The International Food Information Council (IFIC) 2010 “Consumer Perceptions of Food Technology” survey found that consumers support the use of food biotechnology when it makes food taste better, eliminates trans fats, reduces pesticide applications, increases healthful fats like omega-3s and increases food production.
But does biotech actually deliver on these promises?
From the get-go, it’s clear that not many of the 750 respondents are well-versed in biotechnology. Sixty-six percent have read or heard “a little” or “nothing at all” about biotech. Only 7 percent have heard “a lot.”
And if the survey becomes respondents only source of information on biotech, they’d get a very biased view. The survey casts biotech only in a positive light and asks only about potential beneficial attributes of biotech and never brings up detrimental effects.
The survey defines animal biotechnology as “the science of improving the health and quality of farm animals (i.e. cows, pigs, chickens, etc.) through the use of a variety of scientific techniques and technologies in breeding and processing.” Genetic engineering is defined as a “form of animal biotechnology that allows for the transfer of beneficial traits from one animal to another in a precise way that allows for improved nutritional content or less environmental impact.” Then the survey asks what people think of the technologies. Well, I like them too when they’re defined that way!
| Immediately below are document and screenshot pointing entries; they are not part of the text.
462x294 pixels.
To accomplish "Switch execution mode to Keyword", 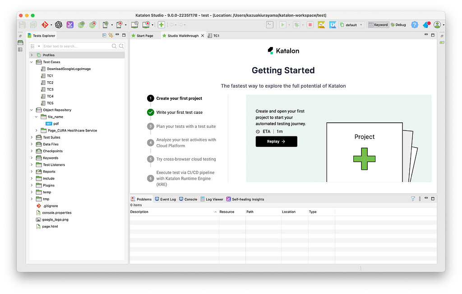I will (x=378, y=24).
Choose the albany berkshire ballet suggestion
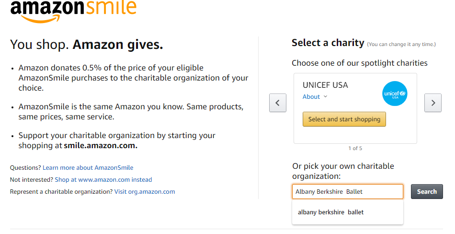Screen dimensions: 455x234 click(x=330, y=212)
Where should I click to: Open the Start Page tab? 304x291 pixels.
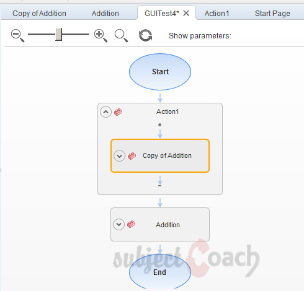(272, 14)
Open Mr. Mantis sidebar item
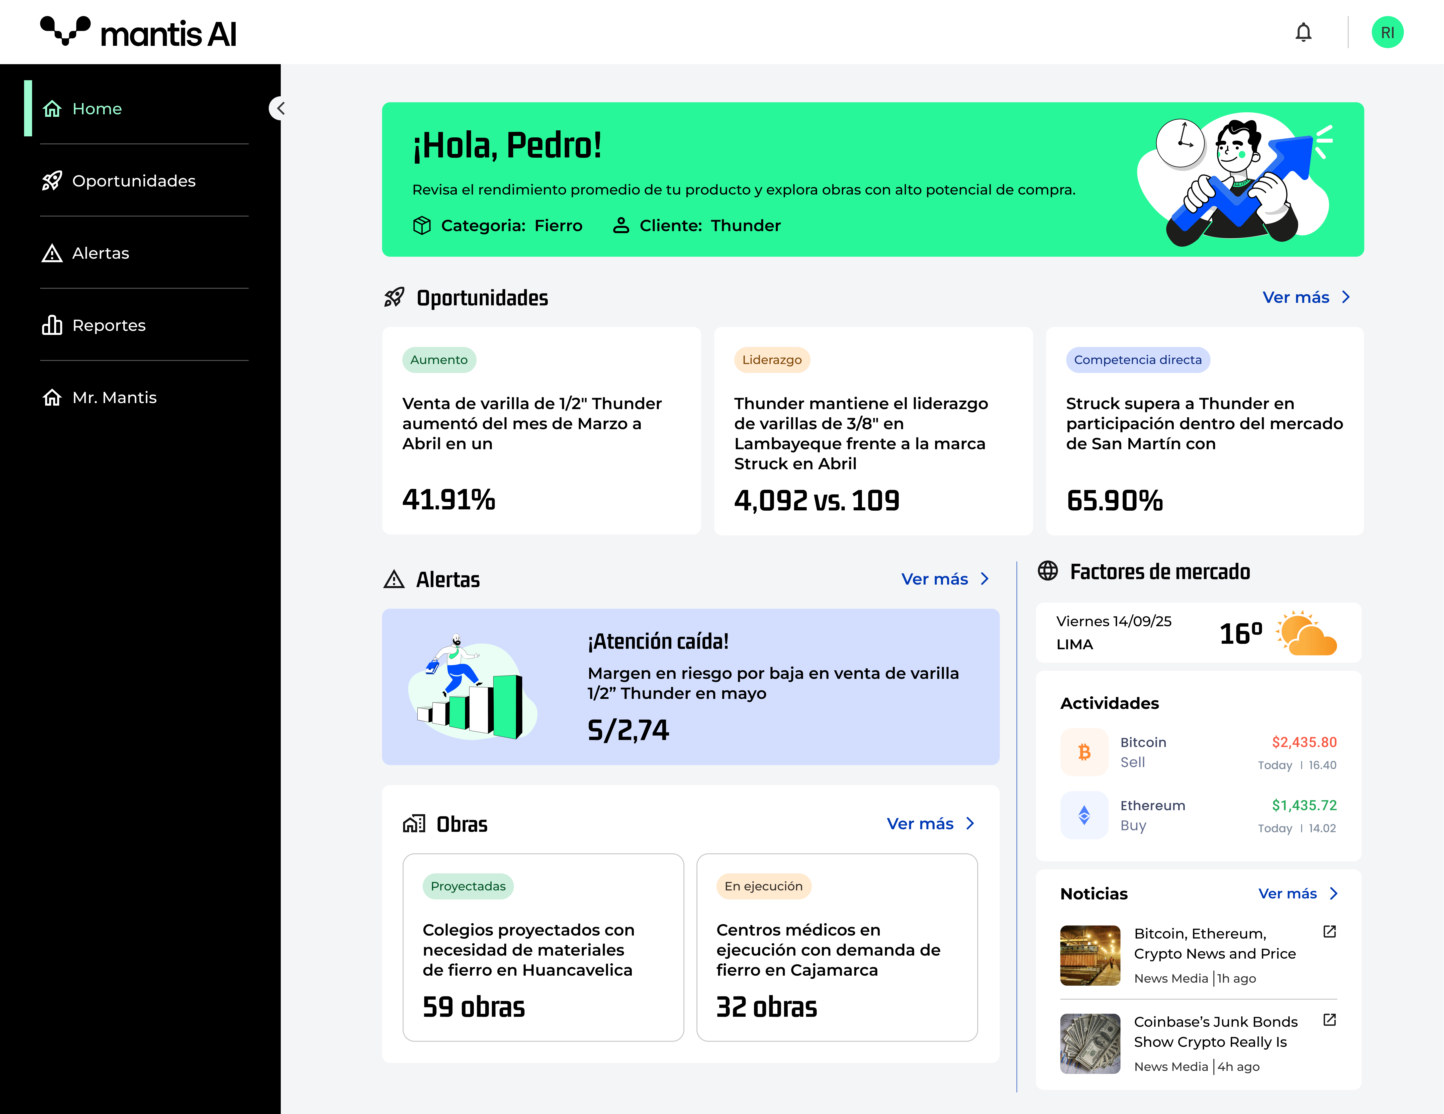 click(x=114, y=397)
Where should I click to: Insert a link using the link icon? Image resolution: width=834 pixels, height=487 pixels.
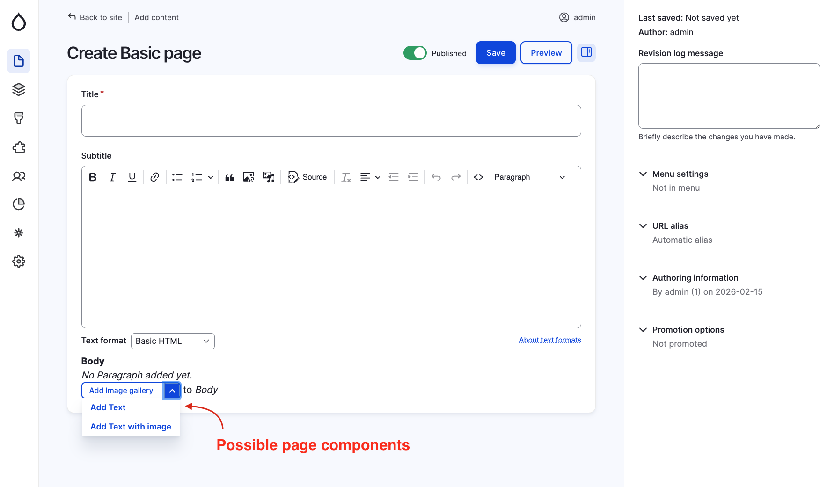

In the survey, 51 percent were “very favorable” or “somewhat favorable” to the promise of biotechnology increasing crops to help meet food demand. Seventy-seven percent of consumers would be likely to purchase foods produced through biotechnology for their ability to reduce pesticide use.
What the survey doesn’t convey in its leading, slanted questions (and perhaps that’s the point) is that so far these are empty promises. Biotech has not delivered. GE crops have largely failed to increase crop yield, and farmers actually use more pesticides over the past 13 years as a result of planting GE seeds.
I for one would be curious if consumers would be as supportive if they had to weigh a pro against a con. Would they favor a biotech food that had more omega-3s if growing the food used more land, water, and/or pesticides? That type of question, I think, would be more instructive.